The EUR/USD is under pressure, staying range-bound between 1.10-1.1050 during the European session. This is not surprising, given the ongoing anticipation of key economic events this week. The two significant upcoming events influencing market sentiment right now are the publication of the US CPI report for August and the ECB policy announcement.

Market participants are eagerly awaiting the release of the US CPI data for August. This data is crucial because it will provide more insights into how the Federal Reserve might approach its own interest rate policy. So far, the Fed has been somewhat cautious about initiating a full-blown rate-cutting cycle, despite mounting evidence of a slowdown in US economic growth, including weaker-than-expected job numbers in the August NFP report.

However, the CPI data could shift the landscape dramatically. A significant drop in inflation would increase the likelihood of the Fed adopting a more dovish stance and initiating rate cuts as early as September. Current consensus estimates point to an annual inflation rate of 2.6%, which would be the lowest since March 2021. A decrease in inflation would also signal that the U.S. economy is cooling, potentially justifying the need for monetary easing to prevent a sharper downturn.

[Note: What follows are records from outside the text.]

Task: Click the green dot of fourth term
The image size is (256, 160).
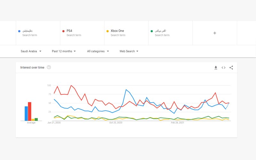Action: pos(152,31)
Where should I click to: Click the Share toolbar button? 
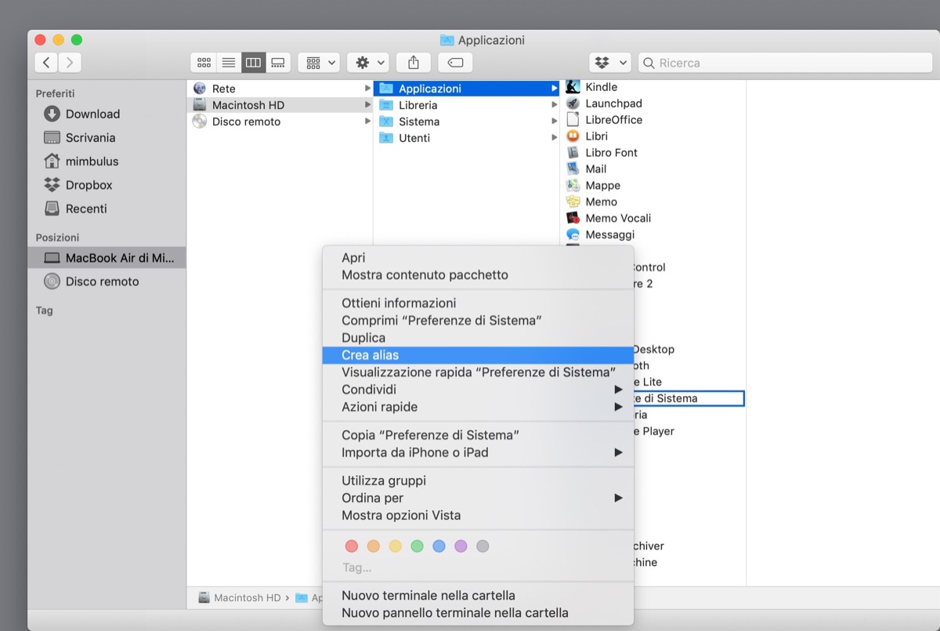point(414,63)
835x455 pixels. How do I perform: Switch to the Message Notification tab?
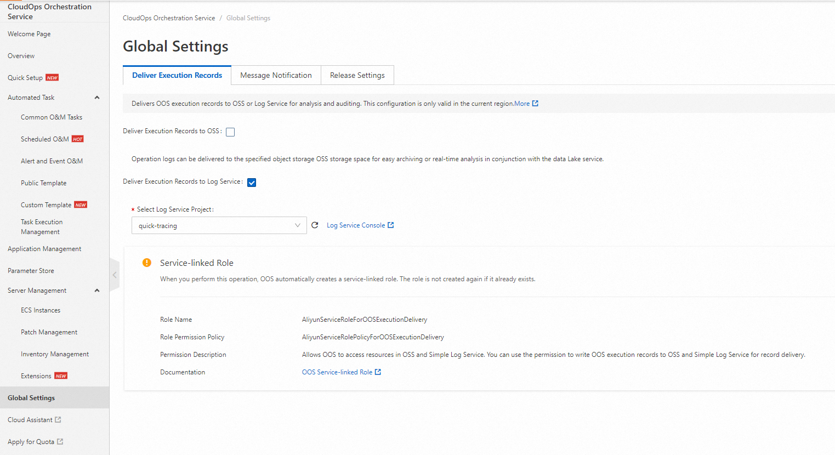[276, 76]
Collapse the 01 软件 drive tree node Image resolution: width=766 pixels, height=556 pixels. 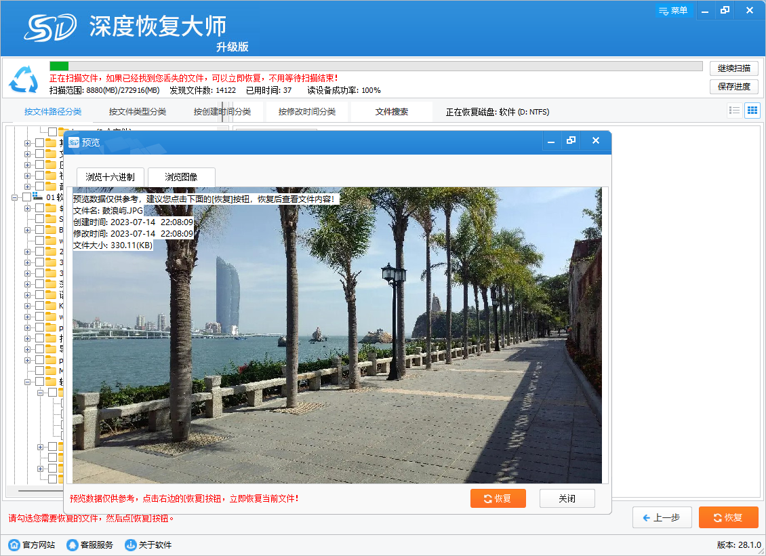(x=15, y=197)
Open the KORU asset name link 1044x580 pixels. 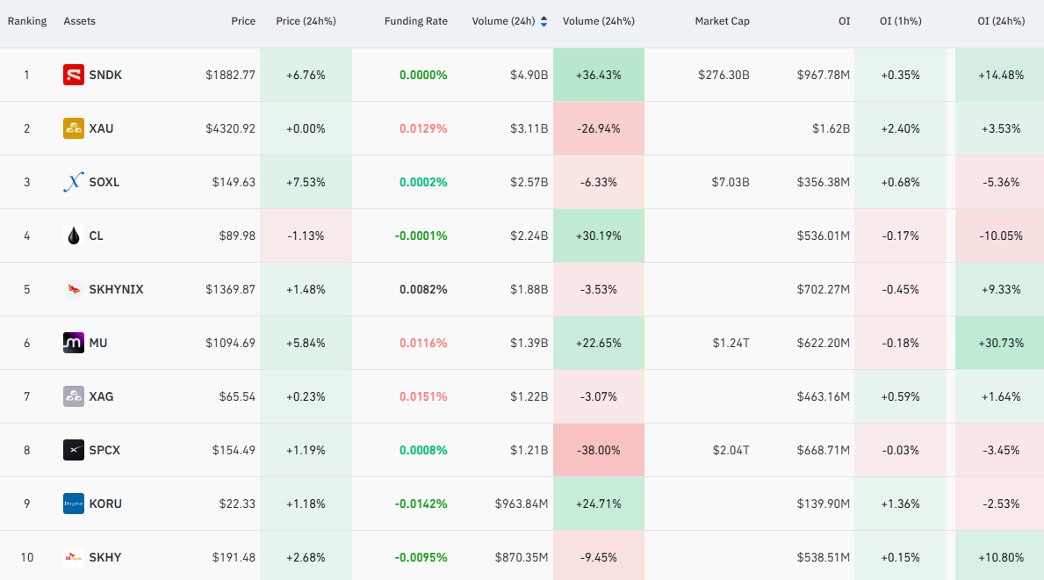pyautogui.click(x=105, y=504)
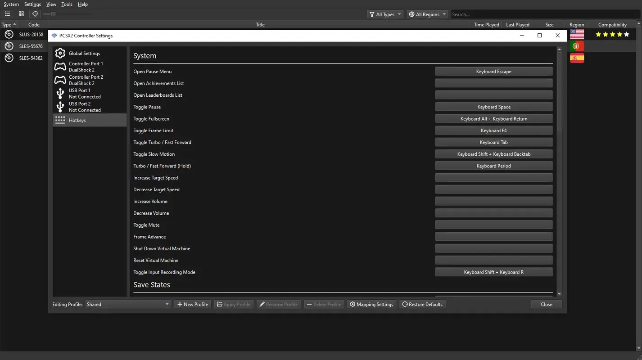Click the Restore Defaults button
642x360 pixels.
click(x=422, y=304)
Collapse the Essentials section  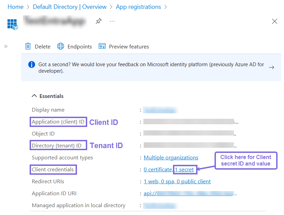(x=34, y=96)
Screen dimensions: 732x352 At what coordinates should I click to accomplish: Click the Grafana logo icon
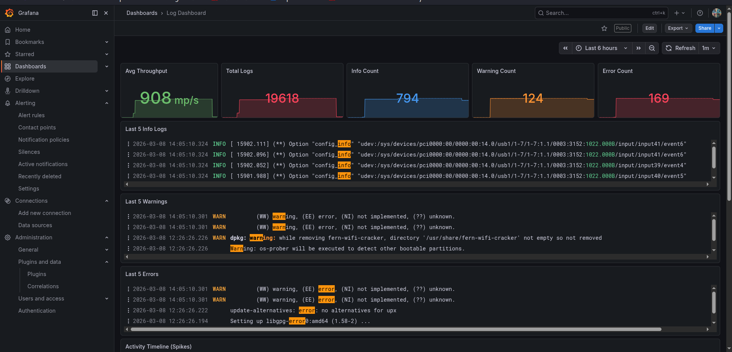coord(10,13)
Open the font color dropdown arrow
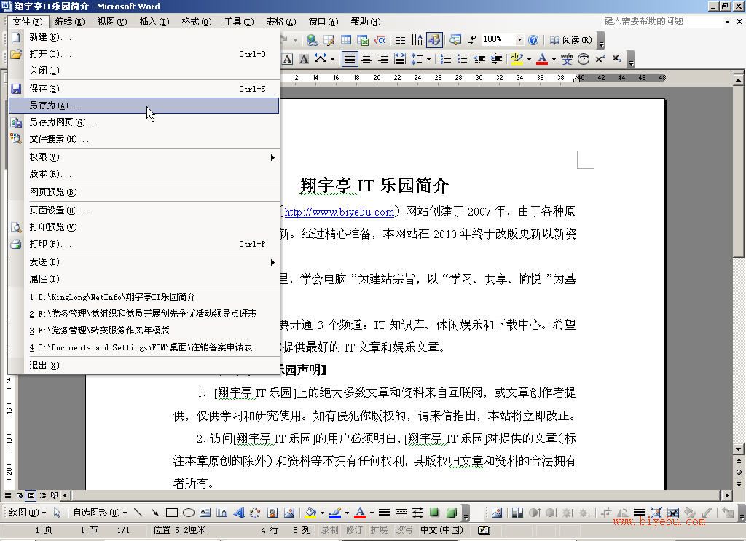The height and width of the screenshot is (541, 746). [553, 58]
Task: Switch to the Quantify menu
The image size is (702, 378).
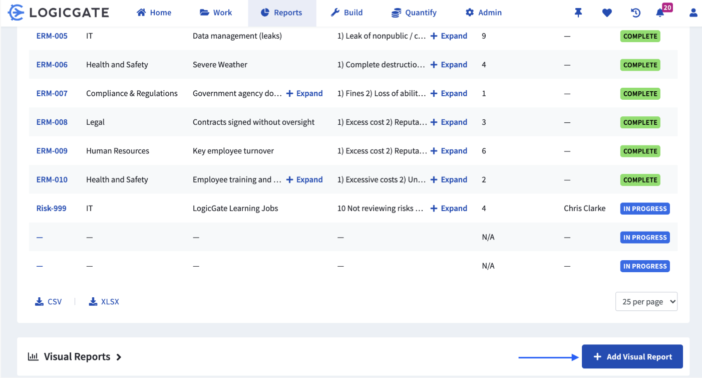Action: 414,13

On the flip side, if inflation remains sticky and fails to decrease as expected, the Fed could remain in a holding pattern, opting for a standard 25 bp cut in September. This may strengthen the dollar further, as investors would continue to view US fixed income assets as offering superior returns, especially when compared to Eurozone or Japan.

Looking at the EUR/USD 4-hour chart, the pair is currently hovering near key short-term support at the 1.10 level. The pair is in a clear upward channel, with recent price action indicating a pullback after hitting resistance near 1.1270. Given the current momentum, a retest of the 1.10 level seems likely, as it acts as both psychological and technical support. If this level holds, it could provide the base for a bullish reversal, allowing the pair to resume its upward trajectory:

The ECB is expected to cut interest rates by 25 basis points on Thursday, marking the second rate cut in this cycle of monetary easing. This decision follows a June rate cut, with the ECB having opted to keep rates unchanged in July. The timing of this cut is critical, as it comes amidst growing concerns over the Eurozone's economic slowdown. While the ECB’s move is intended to stimulate economic activity, lower interest rates typically put downward pressure on the euro, making it less attractive to investors compared to higher-yielding currencies like its main counterpart, the US Dollar. This is especially true for fixed-income investors, who seek out higher returns and may shift their portfolios away from euro-denominated assets.

There’s a possibility that a deeper bearish trend in EURUSD could unfold if the ECB signals that this is part of a more extended series of cuts. Traders will be closely watching ECB President

Christine Lagarde’s comments for any hints on future monetary policy, including how aggressive the central bank might be in stimulating growth. If the ECB downplays the likelihood of further cuts or adopts a more dovish tone, the euro could stabilize or even recover in the longer term.

In the UK, the British pound has shown some resilience, buoyed by stronger-than-expected job growth data from the Office for National Statistics:

The labor market remains tight, with unemployment ticking down to 4.1%. However, wage growth appears to be moderating, which could temper the BoE’s appetite for further interest rate hikes. The BoE, much like the ECB and Fed, finds itself in a delicate balancing act, trying to stimulate growth without igniting inflation.

Still, the UK economy faces considerable headwinds, with GDP and factory data due later in the week expected to shed light on how well the economy is holding up in the face of these challenges. If the data disappoints, it could lead to a selloff in the pound, especially if investors begin to price in the possibility of a more dovish BoE.